══ Data to use ══
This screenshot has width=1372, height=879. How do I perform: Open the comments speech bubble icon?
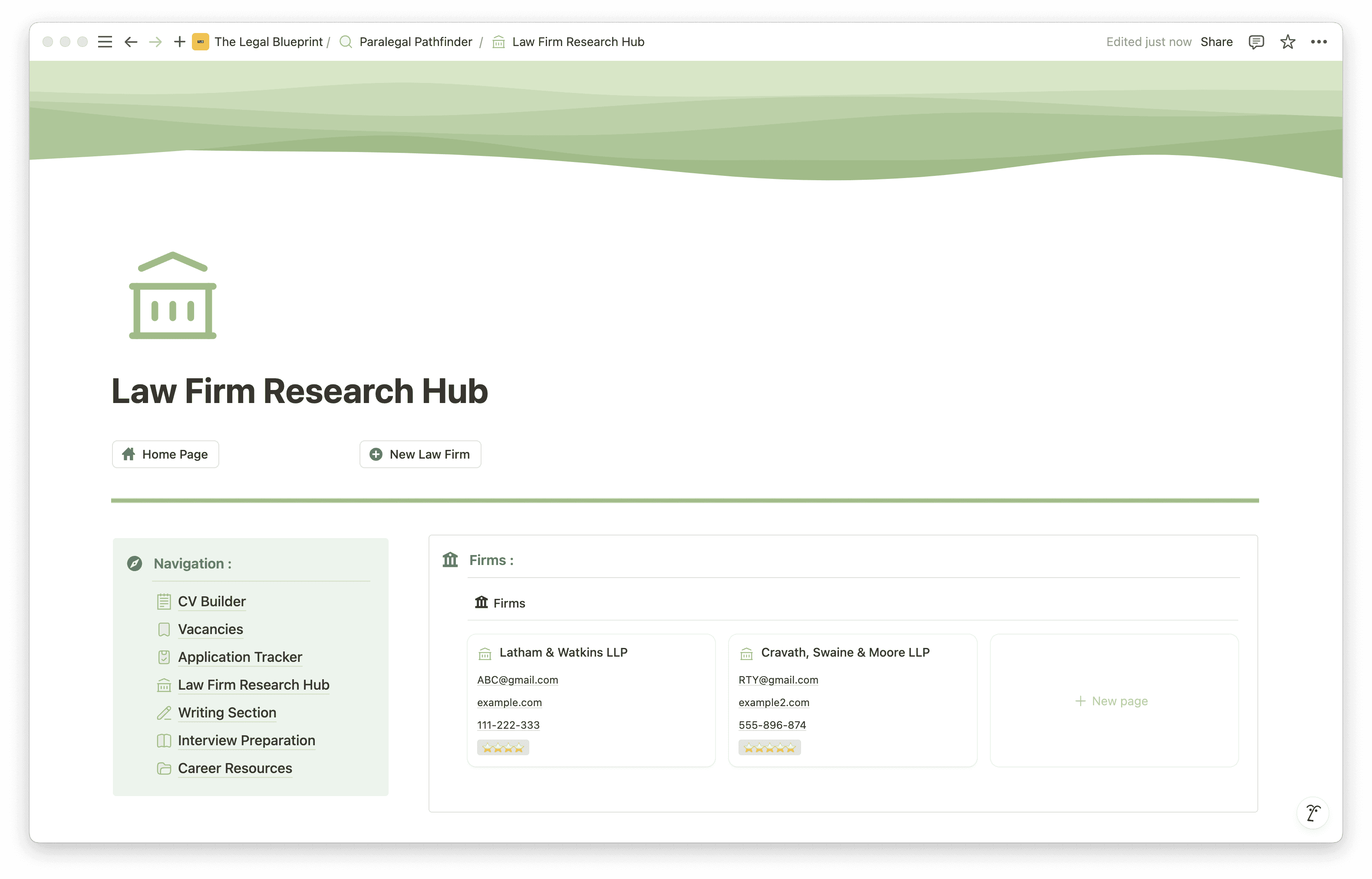tap(1256, 42)
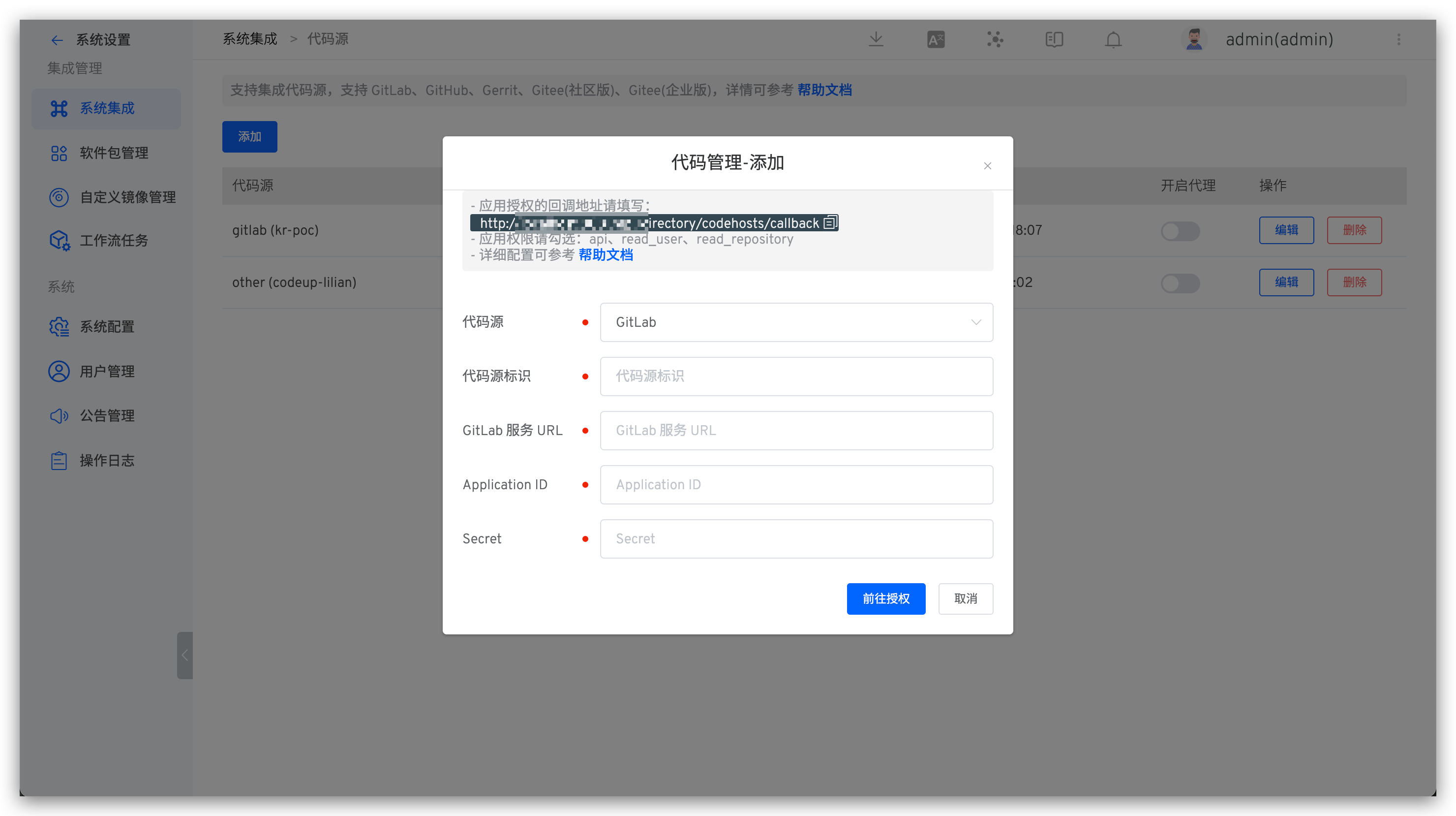Open the avatar menu for admin(admin)

click(x=1194, y=39)
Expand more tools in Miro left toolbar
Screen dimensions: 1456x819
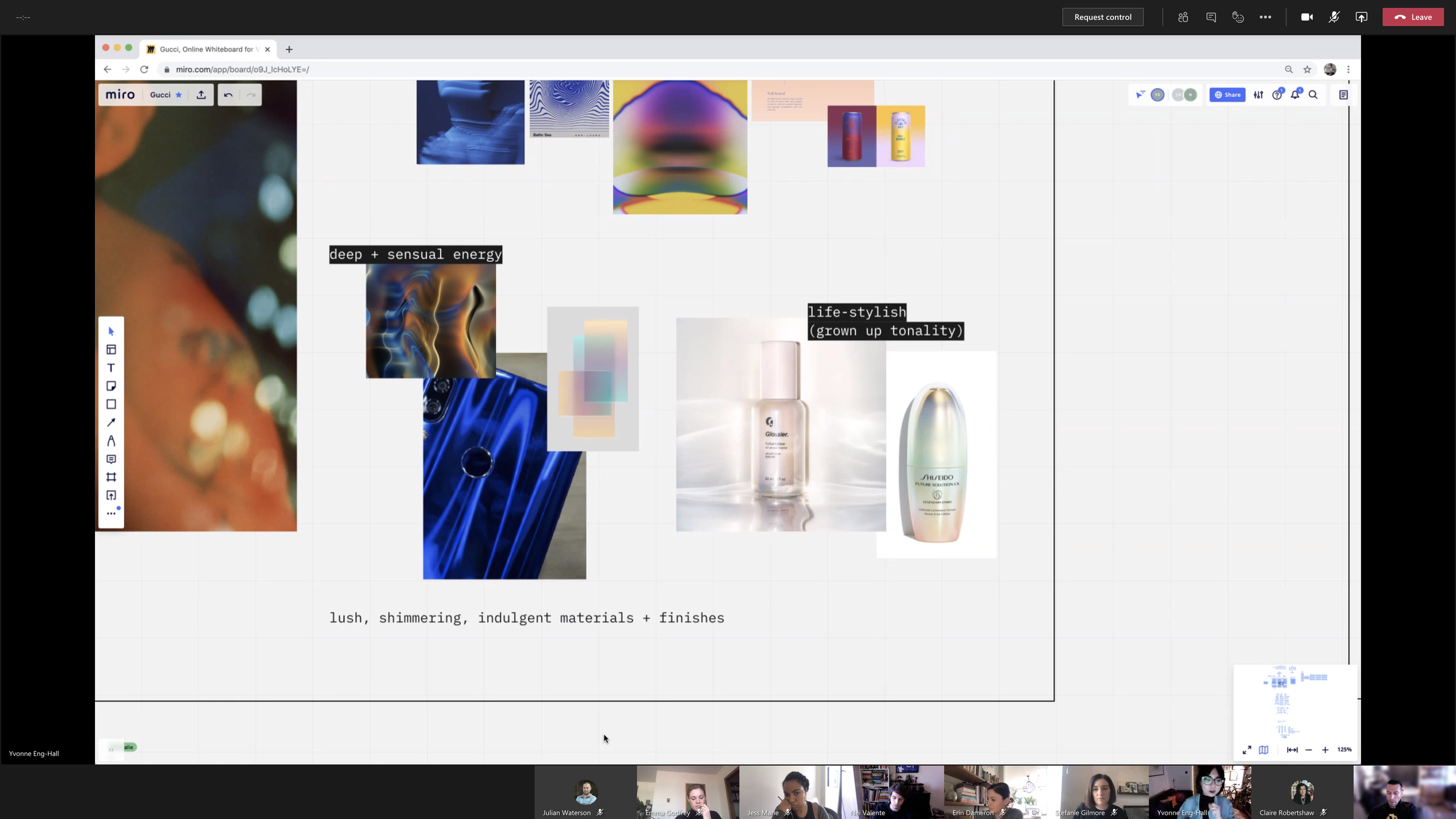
═══
Apart from the pictures, repeat the data above exactly.

This screenshot has width=1372, height=879. How do I perform: Open the comments speech bubble icon?
tap(1256, 42)
Open the avatar menu for admin(admin)

click(x=1194, y=39)
Expand more tools in Miro left toolbar
Screen dimensions: 1456x819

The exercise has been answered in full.